Élections fédérales: Couillard veut que les chefs se mouillent sur le Québec

SHAWINIGAN, Qc – Contrairement à sa voisine de l’Ontario, Kathleen Wynne, le premier ministre Philippe Couillard refuse de prendre une part active dans la présente campagne électorale fédérale.

Il ne l’a pas fait jusqu’à maintenant, et ne le fera pas davantage d’ici le 19 octobre.

Tout au plus, M. Couillard va se contenter d’expédier à tous les chefs d’un parti fédéral la traditionnelle «liste d’épicerie» contenant les revendications du Québec dans ses relations avec Ottawa sur divers enjeux. La plupart de ces revendications reviennent d’un scrutin à l’autre.

M. Couillard a envoyé sa liste dimanche et il a dit s’attendre à ce que les leaders politiques du Canada indiquent clairement dans les prochaines semaines «comment ils voient le Québec dans le Canada».

Il ne s’attend cependant pas à ce qu’ils abordent la délicate question constitutionnelle.

En conférence de presse, en marge du congrès de l’aile jeunesse du Parti libéral du Québec (PLQ), tenu à Shawinigan tout le week-end, M. Couillard a dit miser sur «la collaboration» et le «partenariat» avec ses homologues des autres provinces et d’Ottawa, plutôt que «l’isolement et le repli sur soi proposés par le Parti québécois».

«Je n’ai pas l’intention d’entreprendre de dialogue ou de débat avec les chefs fédéraux par médias interposés», a-t-il tranché.

Il a rappelé par ailleurs que la «reconnaissance formelle» de la spécificité du Québec au sein du Canada «est toujours attendue», depuis que la Constitution a été amendée et rapatriée sans son consentement en 1982.

«Sur le concept de société distincte, le Québec a fait des progrès depuis l’échec de (l’accord du lac) Meech, notamment par une suite de décisions de la Cour suprême», a-t-il fait valoir, pour illustrer que la situation actuelle n’était quand même pas dramatique.

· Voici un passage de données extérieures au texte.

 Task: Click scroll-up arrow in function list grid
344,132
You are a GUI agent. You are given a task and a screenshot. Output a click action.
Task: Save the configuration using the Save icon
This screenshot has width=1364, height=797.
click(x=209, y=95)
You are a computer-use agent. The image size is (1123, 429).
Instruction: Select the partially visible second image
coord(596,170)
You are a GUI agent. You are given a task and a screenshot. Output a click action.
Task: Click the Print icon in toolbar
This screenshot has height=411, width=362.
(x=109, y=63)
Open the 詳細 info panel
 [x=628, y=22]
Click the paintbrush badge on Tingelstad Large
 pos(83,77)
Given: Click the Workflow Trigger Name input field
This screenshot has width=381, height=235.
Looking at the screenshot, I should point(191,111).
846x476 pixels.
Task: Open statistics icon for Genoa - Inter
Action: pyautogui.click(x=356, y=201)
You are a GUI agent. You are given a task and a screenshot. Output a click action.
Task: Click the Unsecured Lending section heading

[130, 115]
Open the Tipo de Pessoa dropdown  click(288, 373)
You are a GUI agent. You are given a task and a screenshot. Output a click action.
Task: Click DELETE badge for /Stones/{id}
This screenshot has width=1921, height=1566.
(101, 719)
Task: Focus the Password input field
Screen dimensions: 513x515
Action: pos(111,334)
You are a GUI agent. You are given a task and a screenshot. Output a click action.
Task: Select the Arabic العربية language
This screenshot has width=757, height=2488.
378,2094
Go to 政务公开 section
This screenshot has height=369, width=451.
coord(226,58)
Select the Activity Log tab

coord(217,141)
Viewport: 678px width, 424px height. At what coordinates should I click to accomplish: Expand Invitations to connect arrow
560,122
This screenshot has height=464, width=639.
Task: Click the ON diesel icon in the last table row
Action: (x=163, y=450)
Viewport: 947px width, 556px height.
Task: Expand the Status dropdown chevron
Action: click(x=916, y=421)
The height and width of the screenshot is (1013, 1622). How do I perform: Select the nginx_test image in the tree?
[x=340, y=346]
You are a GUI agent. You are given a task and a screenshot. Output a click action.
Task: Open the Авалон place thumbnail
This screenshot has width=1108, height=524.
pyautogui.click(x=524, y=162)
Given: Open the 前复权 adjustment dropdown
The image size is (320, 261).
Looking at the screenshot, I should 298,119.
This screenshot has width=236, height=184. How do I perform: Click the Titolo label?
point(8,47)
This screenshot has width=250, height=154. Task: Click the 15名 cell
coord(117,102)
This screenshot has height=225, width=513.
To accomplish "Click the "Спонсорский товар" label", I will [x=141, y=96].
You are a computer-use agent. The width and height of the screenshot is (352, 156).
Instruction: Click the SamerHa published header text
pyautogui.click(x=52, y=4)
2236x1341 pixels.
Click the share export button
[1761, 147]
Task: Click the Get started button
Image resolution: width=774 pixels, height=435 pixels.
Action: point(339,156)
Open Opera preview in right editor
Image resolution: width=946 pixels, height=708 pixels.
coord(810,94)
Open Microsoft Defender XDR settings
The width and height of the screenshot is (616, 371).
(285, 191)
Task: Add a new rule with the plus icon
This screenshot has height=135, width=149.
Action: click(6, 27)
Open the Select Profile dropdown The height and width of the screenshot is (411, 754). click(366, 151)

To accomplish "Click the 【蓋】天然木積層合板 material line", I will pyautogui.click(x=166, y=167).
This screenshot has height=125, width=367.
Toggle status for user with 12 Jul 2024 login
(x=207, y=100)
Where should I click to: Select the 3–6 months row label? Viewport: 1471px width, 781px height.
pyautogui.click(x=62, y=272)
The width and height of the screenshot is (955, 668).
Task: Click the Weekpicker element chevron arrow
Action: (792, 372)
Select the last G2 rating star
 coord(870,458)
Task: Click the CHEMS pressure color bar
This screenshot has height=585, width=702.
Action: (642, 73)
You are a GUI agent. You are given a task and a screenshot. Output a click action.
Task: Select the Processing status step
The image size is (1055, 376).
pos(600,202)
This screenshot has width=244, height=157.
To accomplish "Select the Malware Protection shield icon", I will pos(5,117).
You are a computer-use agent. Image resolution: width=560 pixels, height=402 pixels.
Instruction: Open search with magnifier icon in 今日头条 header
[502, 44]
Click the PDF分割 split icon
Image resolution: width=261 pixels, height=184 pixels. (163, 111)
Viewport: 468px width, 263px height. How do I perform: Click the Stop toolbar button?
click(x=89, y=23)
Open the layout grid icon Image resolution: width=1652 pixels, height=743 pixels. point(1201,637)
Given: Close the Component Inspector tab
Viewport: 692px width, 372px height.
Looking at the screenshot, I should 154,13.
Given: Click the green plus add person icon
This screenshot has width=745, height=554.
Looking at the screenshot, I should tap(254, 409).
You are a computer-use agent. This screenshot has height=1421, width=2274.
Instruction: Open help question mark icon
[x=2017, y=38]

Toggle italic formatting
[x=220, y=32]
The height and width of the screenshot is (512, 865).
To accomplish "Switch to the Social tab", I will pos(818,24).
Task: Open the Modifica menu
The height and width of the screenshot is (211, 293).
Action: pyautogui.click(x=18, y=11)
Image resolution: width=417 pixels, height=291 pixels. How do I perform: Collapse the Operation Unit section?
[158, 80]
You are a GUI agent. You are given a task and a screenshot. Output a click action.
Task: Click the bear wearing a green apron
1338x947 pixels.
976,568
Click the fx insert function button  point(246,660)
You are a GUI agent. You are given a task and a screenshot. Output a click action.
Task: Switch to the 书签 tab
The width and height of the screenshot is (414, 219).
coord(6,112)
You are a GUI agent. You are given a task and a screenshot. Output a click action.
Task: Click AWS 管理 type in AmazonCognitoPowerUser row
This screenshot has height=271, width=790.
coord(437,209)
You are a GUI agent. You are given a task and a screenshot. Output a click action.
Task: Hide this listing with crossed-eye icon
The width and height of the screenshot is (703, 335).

Quant à savoir de quelle façon la population serait consultée, lors d’une éventuelle entente constitutionnelle sur le statut du Québec, M. Couillard a dit que «c’est clair que le peuple a son mot à dire», sans préciser davantage.

Dans sa lettre aux chefs politiques, M. Couillard écrit notamment que Québec veut obtenir d’Ottawa davantage d’argent en provenance du Transfert canadien en matière de santé et la levée du plafond des paiements de péréquation.

Comme ses prédécesseurs, M. Couillard veut restreindre le pouvoir d’Ottawa de dépenser dans les champs de compétence du Québec et revendique le droit de se retirer avec pleine compensation financière de toute mesure fédérale dans un de ses champs de compétence.

Québec veut qu’Ottawa injecte plus de fonds dans ses infrastructures.

Le gouvernement veut aussi avoir son mot à dire dans la nomination des juges du Québec à la Cour suprême, et veut des juges bilingues.

Dans le dossier de la lutte aux changements climatiques, Québec veut que soient reconnues les actions des États fédérés, dont il fait partie.

Québec demande également à Ottawa de rétablir le financement de Radio-Canada.